Princess Aurora, a.k.a. Sleeping Beauty (Elle Fanning of Teen Spirit), gets engaged to the bland Disney Prince Phillip (charisma-void Harris Dickinson of Beach Rats). This is a big controversy because Aurora, though not a fairy herself, is princess of the fairies and rules over all the cute little woodland critters in the moors. So, it’s a mixed marriage. That’s right: this is another movie about Fantasy Racism. Once again, all the racists are stereotypical big meanies. Hardly a compelling response to These Dark Times.

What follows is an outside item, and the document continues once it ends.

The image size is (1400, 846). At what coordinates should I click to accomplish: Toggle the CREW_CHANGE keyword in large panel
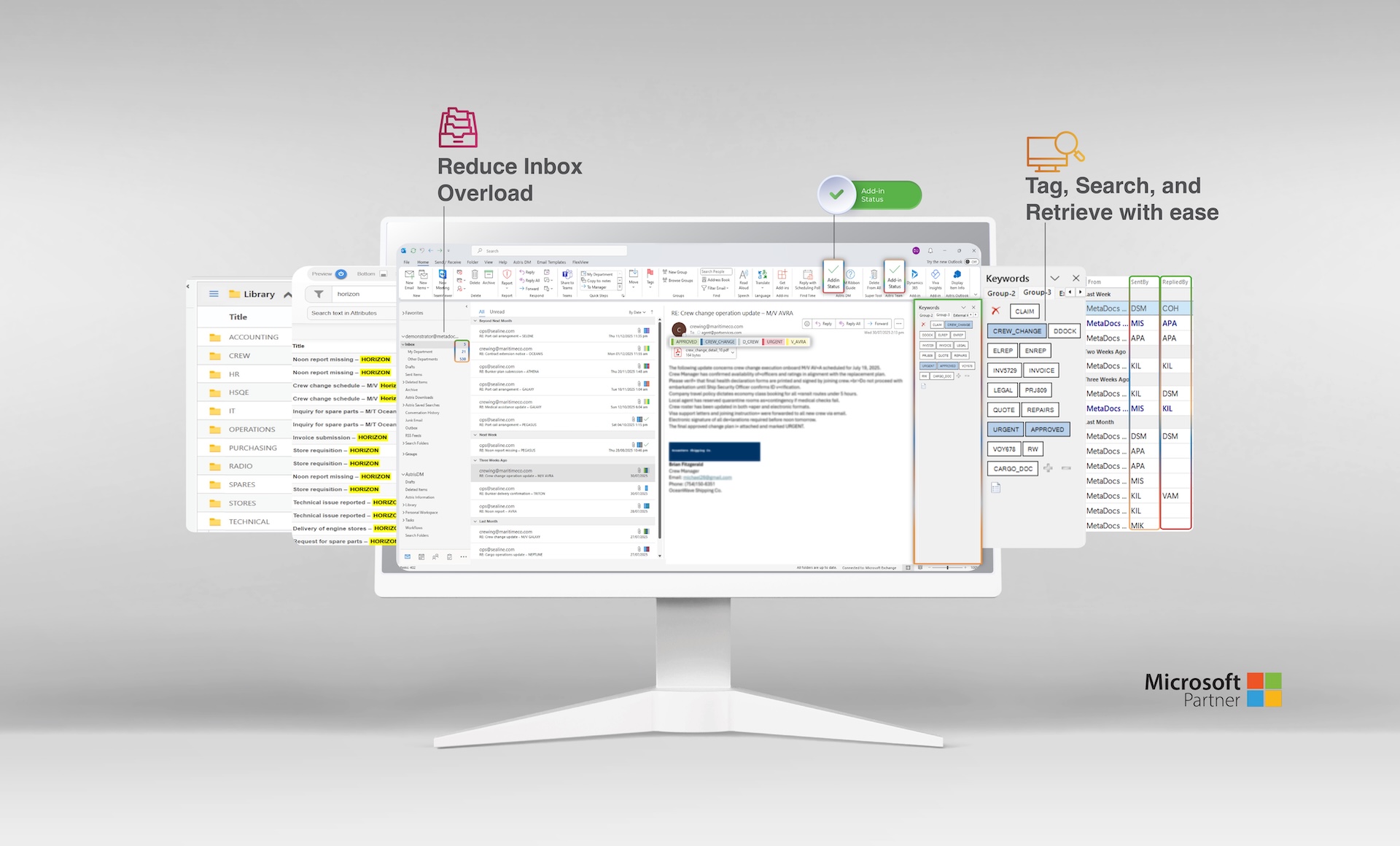click(x=1016, y=331)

The drawn-out, excruciating first act is entirely preoccupied with sitcom antics about the in-laws meeting each other for dinner. Casting Angelina Jolie and Michelle Pfeiffer as two entertaining villains and making them butt heads is a great idea, so it’s a shame that the script isn’t funny. All the failed attempts at jokes are handed off to a trio of insufferable comic-relief fairies. The result is an oddly self-serious version of Shrek 2.
To be fair, things do pick up after a while. Once the dinner inevitably ends in an argument, the kind King John suddenly and suspiciously falls ill. Pfeiffer is quick to blame Maleficent. As a result, the fairy and human kingdoms are suddenly on the brink of war. The sudden ratcheting-up of stakes is a welcome burst of energy. Plus, it ties into the mixed marriage. By zooming out from Aurora and Phillip, the film shows that coming together rather than falling apart can help the whole world, not just these two royals. But, again, you’ve seen all of this before and better. As the adventure unfolds, you might get the impression that it’s trying to be another ham-fisted metaphor for Trump or Brexit or something, especially when Michelle Pfeiffer starts gassing the oppressed minorities (yes, really).

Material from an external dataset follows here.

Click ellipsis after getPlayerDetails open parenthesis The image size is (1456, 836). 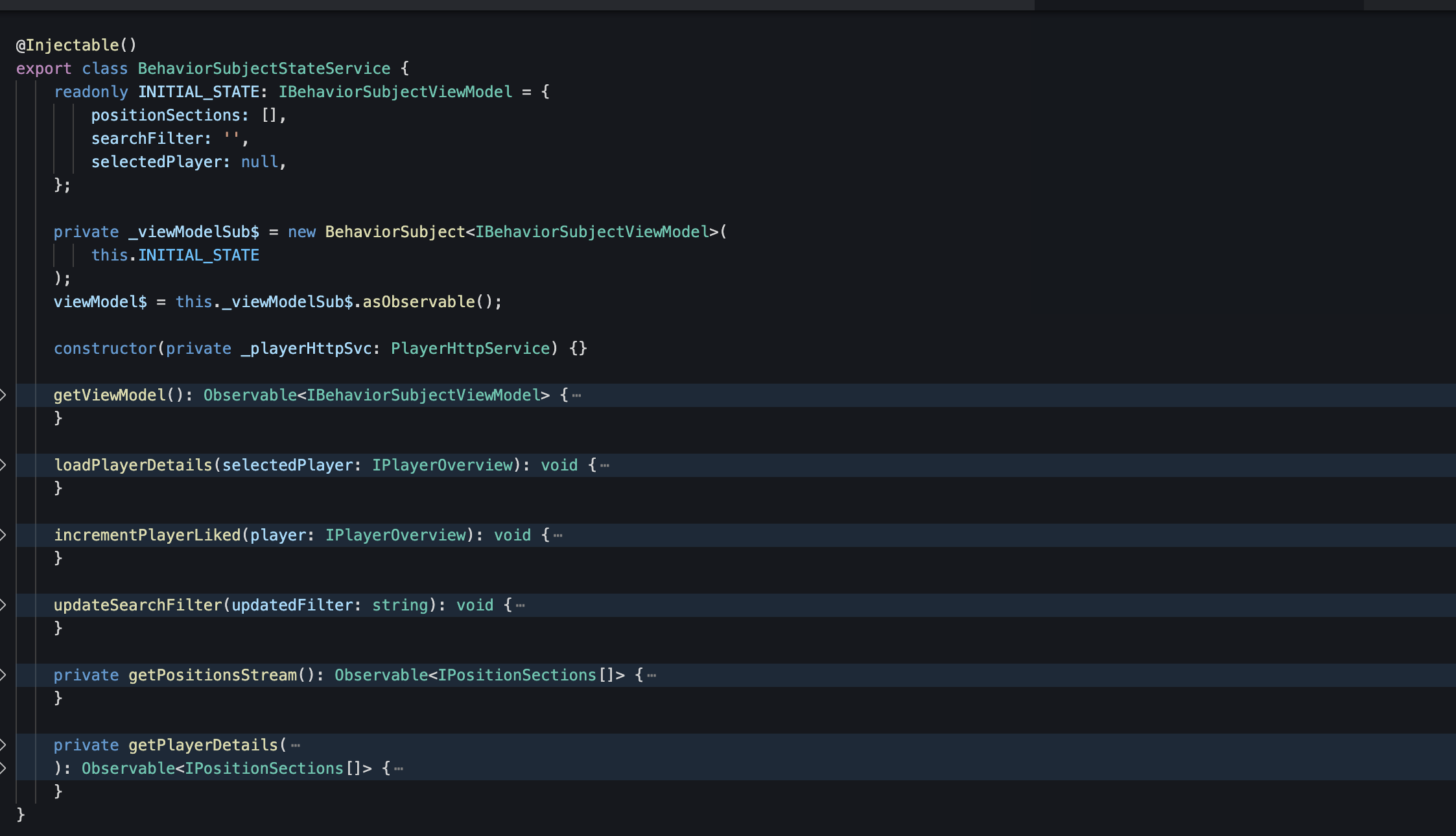(x=296, y=745)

Parts of this movie look good and other parts look very bad. Maleficent is still a treat. It’s satisfying to watch Angelina Jolie swoop around with huge, black wings. The assembled woodland creatures, on the other hand, generally suck. Those comic-relief fairies look deeply rubbish. And while all fantasy nowadays owes something to Tolkien, it’s a bit cheeky to entirely rip off the talking trees.

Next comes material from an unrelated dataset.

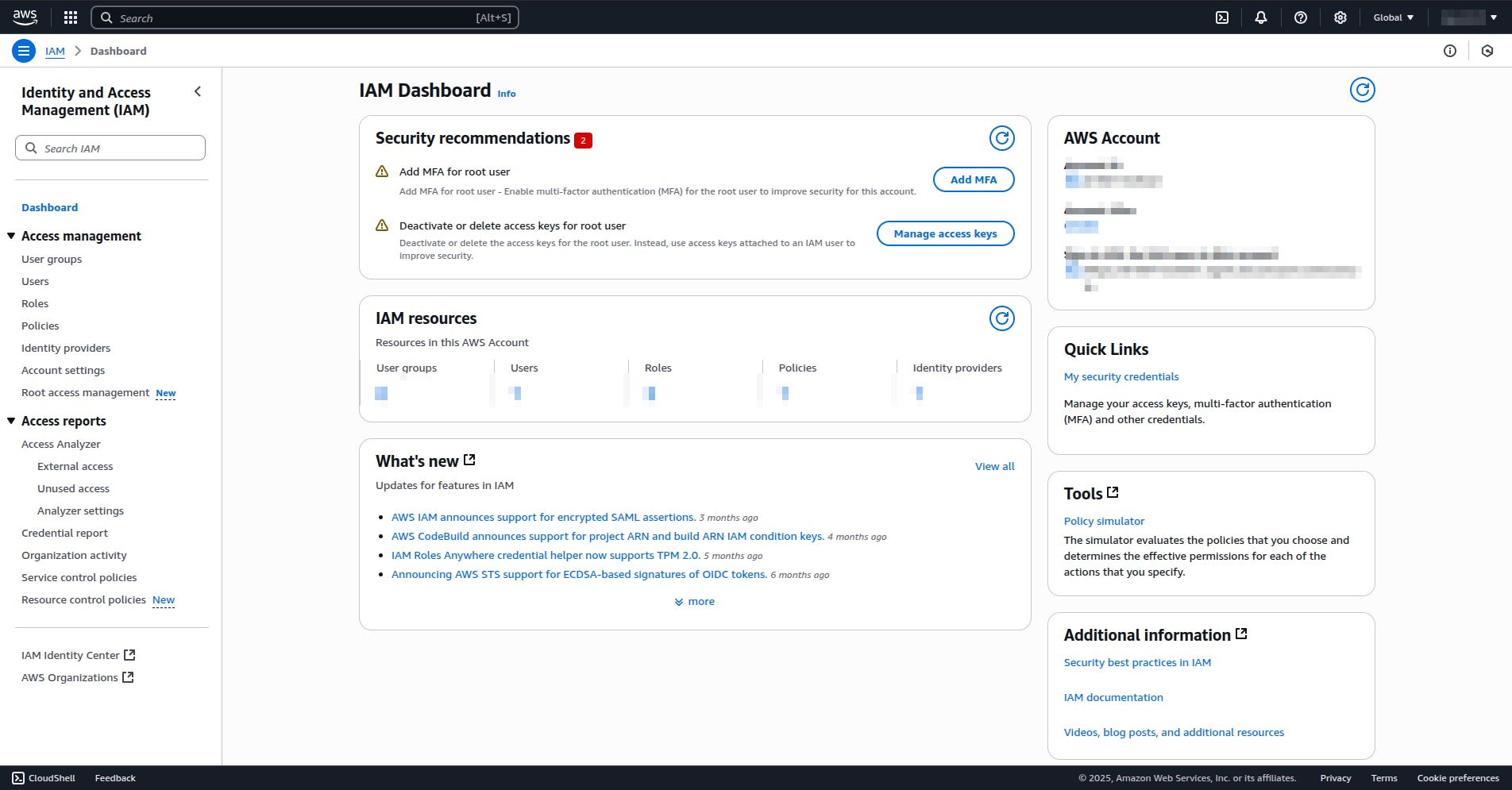
Task: Open the info icon near the breadcrumb
Action: point(1450,50)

The cast generally pulls its weight. Fanning’s first scene as Aurora is alarming – it sounds like a dry read – but she’s entirely convincing from then on. Chiwetel Ejiofr (12 Years A Slave) does a great job as Conall, another fairy of Maleficent’s species. Even where the script flounders about in cliches, he sells it with pathos. Sam Riley does his best in the mostly pointless role of Maleficent’s raven sidekick. It seems that he’s being directed to do a broad Oirish accent. The result is sure to appeal to insufferable Americans everywhere.
Talking about the musical score at length is always a slightly nerdy shout, but Geoff Zanelli deserves it. Even where the original Maleficent is clumsy, James Newton Howard’s fantasy music shines. Of course, composers don’t always come back for sequels and it would be childish to sulk about that. But it’s a rare joy when the next guy has both the opportunity and the get-up-and-go to use the original themes and motifs. It’s gratifying to hear Howard’s haunting motif for the cursed spindle re-worked into a brassy action number.
To briefly continue the positive vibes, it ought to be said that Mistress of Evil feels like it has much more reason to exist than most of the rest of the current slate of Disney live-action remakes. Beauty and the Beast, though fun and sweet, is ridiculous in its attempt to re-frame Belle as a feminist heroine. Randomly slamming a message about animal cruelty into Dumbo also failed to impress. By comparison, both Maleficent and Mistress of Evil have their heads screwed on. For their faults, they’re based on the essentially compelling idea of re-working a classic fairy tale to instead be about women supporting women. It hands the role of hero to a trauma survivor. There’s something worthwhile in that.
But if good ideas were good movies, we could all make them. As it stands, Mistress of Evil is sporadically fun but toothless. You’d be better off re-visiting your favourite songs from Wicked.